For many students, this stems in part from a decision to focus on extracurriculars at the expense of academics: for me, this was The Crimson. In part, it can reflect the selection of a large concentration. And in part, we do not proactively seek out faculty often enough.
But to say that extracurricular commitments prevent student-faculty relationships is to give up on the education of many of Harvard’s most talented students. To say that large concentrations cannot do better is an abdication of the College’s responsibility to those interested in popular fields ranging from English to biology. And to say that students must share the burden of reaching out to professors is at once correct and irrelevant. Harvard’s best and brightest undergraduates are not connecting with the University’s world-class faculty even though they excelled at precisely that in high school. Something is fundamentally wrong at the institutional level.
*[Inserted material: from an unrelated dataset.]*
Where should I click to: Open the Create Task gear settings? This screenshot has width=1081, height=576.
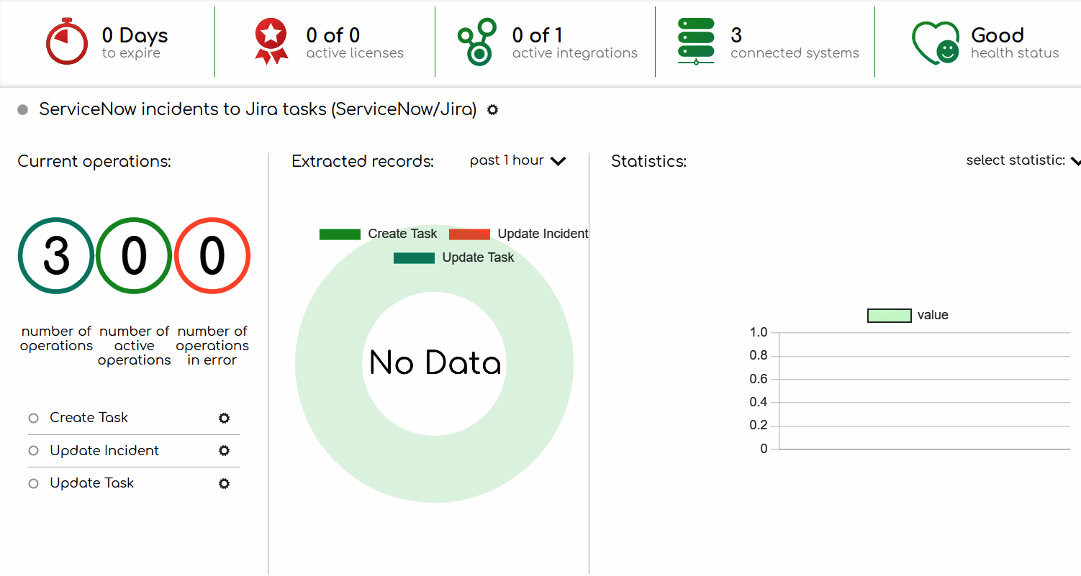pos(224,418)
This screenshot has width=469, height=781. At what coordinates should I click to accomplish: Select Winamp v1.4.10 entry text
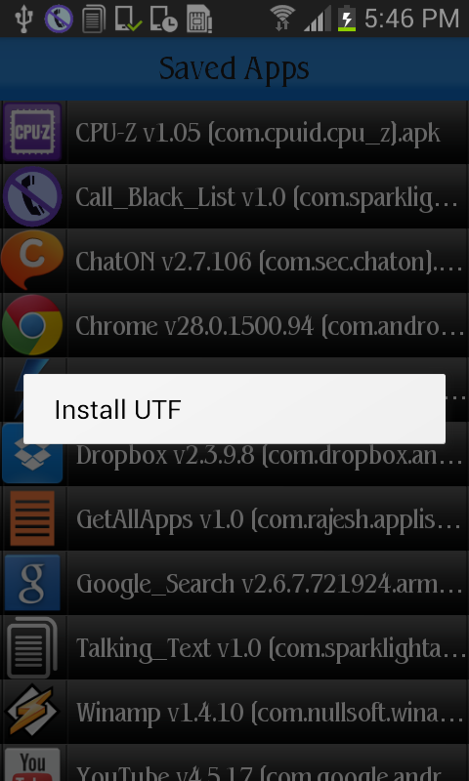tap(269, 713)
Harvard has begun to address the problem. There are some bright spots: a few wonderful professors who transcend the divide and some nurturing concentrations that enjoy the luxury of small size. Even some large concentrations are better than others: history, which has about 80 concentrators a year, has met with some success through a system of faculty-led tutorial and conference courses; its student-faculty ratio of less than 7 to 1 helps as well. The number of freshman seminars has soared, Harvard is midway through an effort to expand the Faculty by 15 percent, and the ongoing curricular review aims to increase faculty-student interactions by raising the number of small classes and promoting opportunities that foster such dialogue. But most of the curricular review has focused on sexier issues like general education. The future of the Core Curriculum is admittedly important, but expending so much breath on the structure of the literature requirement misses the true problem with a Harvard College education.
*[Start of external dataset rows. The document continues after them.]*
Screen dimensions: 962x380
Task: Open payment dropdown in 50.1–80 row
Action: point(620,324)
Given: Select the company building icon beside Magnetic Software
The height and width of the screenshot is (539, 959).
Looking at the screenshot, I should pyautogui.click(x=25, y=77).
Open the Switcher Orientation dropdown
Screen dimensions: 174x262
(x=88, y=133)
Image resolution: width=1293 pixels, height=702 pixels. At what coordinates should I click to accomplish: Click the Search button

Which is a shame because, despite some limited success, Harvard is still failing on the whole. While some star professors—including a few I’ve had—engage with their undergraduates regularly, many students’ only real opportunity to interact with faculty is at the faculty dinner each semester. To be fair, some professors are truly struggling under the weight of cultural inertia separating them from undergraduates. But others are unfortunately broadening this chasm, tacitly or otherwise. Former Dean Lewis wrote in his 2002 memo that “the problem is with the faculty and their attitude towards students, especially the faculty in certain departments.” And the economics department’s director of undergraduate studies told The Crimson last year that the approximately 30 percent of seniors who write theses in the department is too many because there are some who “just don’t have the skills and their expectations are all wrong.” While he added that this applies only to “a small number,” sending this kind of message is precisely the problem in a department that already has notoriously little faculty-student interaction.
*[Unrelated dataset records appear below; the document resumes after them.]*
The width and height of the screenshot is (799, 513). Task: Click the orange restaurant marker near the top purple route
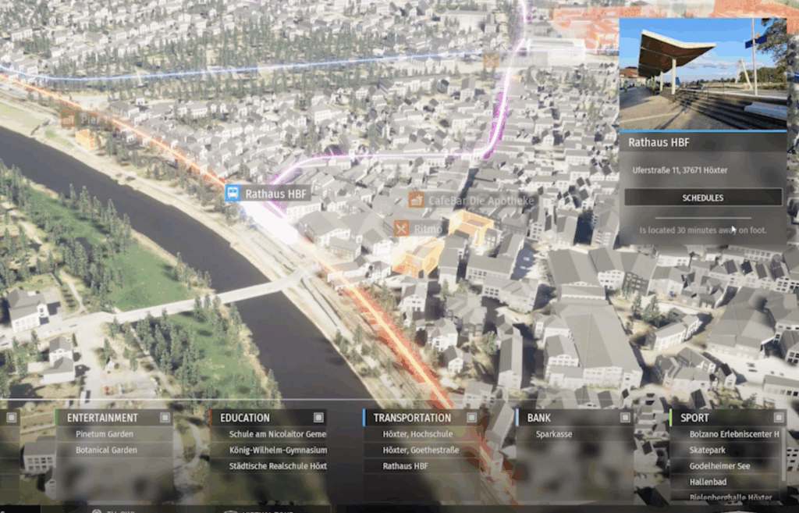491,59
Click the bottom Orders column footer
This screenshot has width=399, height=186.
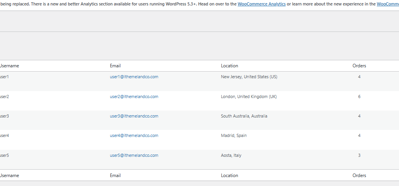click(x=359, y=175)
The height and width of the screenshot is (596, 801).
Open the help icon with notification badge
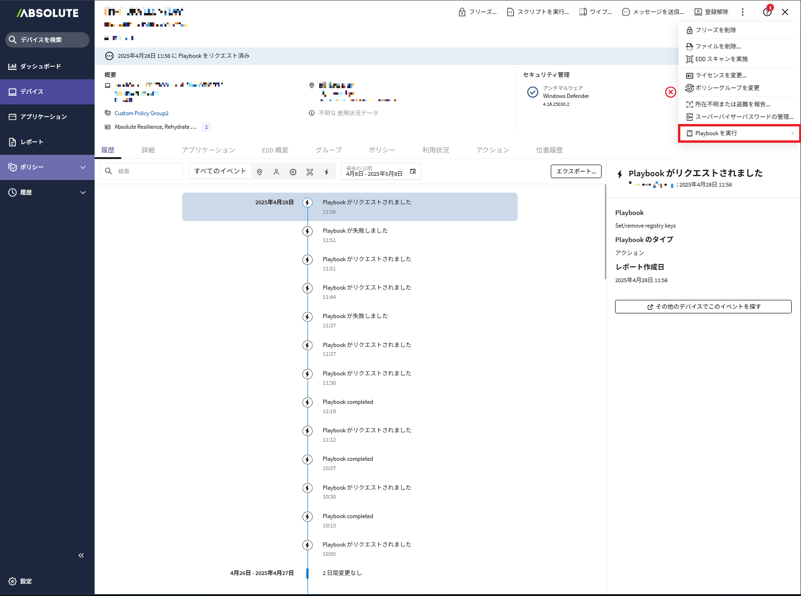pyautogui.click(x=767, y=12)
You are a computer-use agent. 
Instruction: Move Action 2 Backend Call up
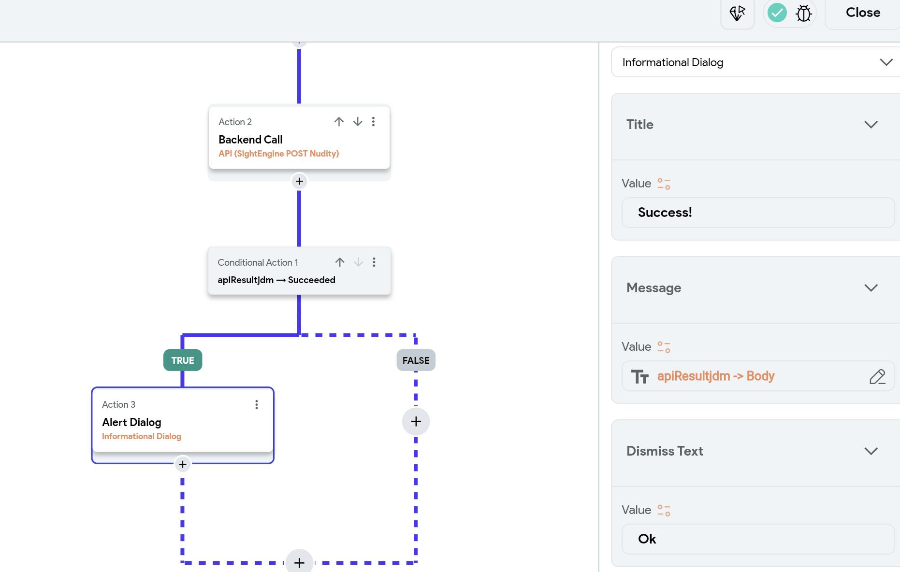[x=339, y=122]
Regardless of the source of the problem, the University needs faculty, administrators, and students alike to work toward a cultural transformation from top to bottom. It’s time to remember that at the heart of a great university is a great college, and that undergraduate education cannot succeed without attention to undergraduates. For too long Harvard has ignored this fact. Now we’re paying the price.
Stephen M. Marks ’06, an economics concentrator in Dunster House, was managing editor of The Crimson in 2005.